Seriously, it’s been a great week.

I worked full days, and even overtime (by 9 hours) and . . . best of all . . .


every single day.

I walked Sasha twice a day, for 15-20 mins each time. But that’s sort of baseline (at least on non-chemo days). I also got out my tapes and lifted weights as part of a routine for the first time in months. It feels great.

I have to laugh at myself, I’m so weak. My ‘heavy poundage’ is 5 lbs and I don’t last longer than 20 mins. But it is a huge step forward.

I feel so good. My vitality is back, I feel healthy again. It is amazing.

The Queen of Denial

The Queen of Denial is not me. Oh, I’ll joke about it occasionally, but really, I’m incredible perceptive and accurate in my assessments of myself and the world around me.

The Queen of Denial is this woman: Dr.
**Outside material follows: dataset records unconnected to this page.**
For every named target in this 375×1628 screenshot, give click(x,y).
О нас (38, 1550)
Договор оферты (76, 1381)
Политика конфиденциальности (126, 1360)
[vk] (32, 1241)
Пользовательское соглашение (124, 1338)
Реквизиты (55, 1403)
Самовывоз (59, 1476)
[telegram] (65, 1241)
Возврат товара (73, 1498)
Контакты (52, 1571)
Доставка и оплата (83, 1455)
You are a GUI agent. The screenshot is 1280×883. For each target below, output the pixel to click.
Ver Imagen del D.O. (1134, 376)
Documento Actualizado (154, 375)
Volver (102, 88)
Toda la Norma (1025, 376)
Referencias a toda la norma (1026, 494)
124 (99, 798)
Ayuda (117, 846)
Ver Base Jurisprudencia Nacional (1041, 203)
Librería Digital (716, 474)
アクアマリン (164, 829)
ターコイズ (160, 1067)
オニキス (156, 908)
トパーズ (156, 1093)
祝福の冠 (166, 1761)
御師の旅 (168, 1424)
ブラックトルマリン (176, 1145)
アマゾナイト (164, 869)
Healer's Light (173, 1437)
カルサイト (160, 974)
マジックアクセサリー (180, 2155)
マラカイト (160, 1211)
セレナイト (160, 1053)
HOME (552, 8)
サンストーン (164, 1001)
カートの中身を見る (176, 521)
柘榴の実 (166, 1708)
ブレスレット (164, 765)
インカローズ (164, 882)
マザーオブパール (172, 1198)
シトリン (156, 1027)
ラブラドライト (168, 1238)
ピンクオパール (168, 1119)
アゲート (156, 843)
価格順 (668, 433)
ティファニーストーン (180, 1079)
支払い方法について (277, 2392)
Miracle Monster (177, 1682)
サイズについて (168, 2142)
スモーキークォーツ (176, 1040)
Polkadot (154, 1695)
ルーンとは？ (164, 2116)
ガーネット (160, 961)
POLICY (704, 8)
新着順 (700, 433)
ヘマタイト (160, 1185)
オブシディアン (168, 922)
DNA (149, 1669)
Desiree Pardi (the link takes you to the original story on the New York Times website). In a story full of horror and woe what comes through the most is the irony. A doctor specializing in palliative care puts herself — and her family — through a year of increasingly horrible procedures and pain because she refuses to admit that her cancer is not curable.

This is the horror of breast cancer, and it is not my story. It is, however, a story about the pain that denial causes and the ripple effect it has on those around the denier.

This is me being judgmental, I know. But instead of spending $1000s on ever-more-complicated treatments, she could have been doing everything she ever wanted to do, spending time in beautiful locations with her husband, and giving her loved ones, friends, and colleagues a chance to say goodbye. Instead of saying “I’m a survivor” she could have said “I did great work and helped many people, time to move to the next level.”

Fear of death is a massively powerful force. It takes a great deal of courage to face the unknown and slip into it gracefully. Dr. Pardi’s story is the story of many people. Her story is not my story, not least because I’m not dying yet.

It is also not my story because I am not afraid of dying . .  I’m mostly interested in avoiding any pain around the process of dying itself. Oh, and I’d like to know when I’m going to die so I can get it all accomplished before I move on.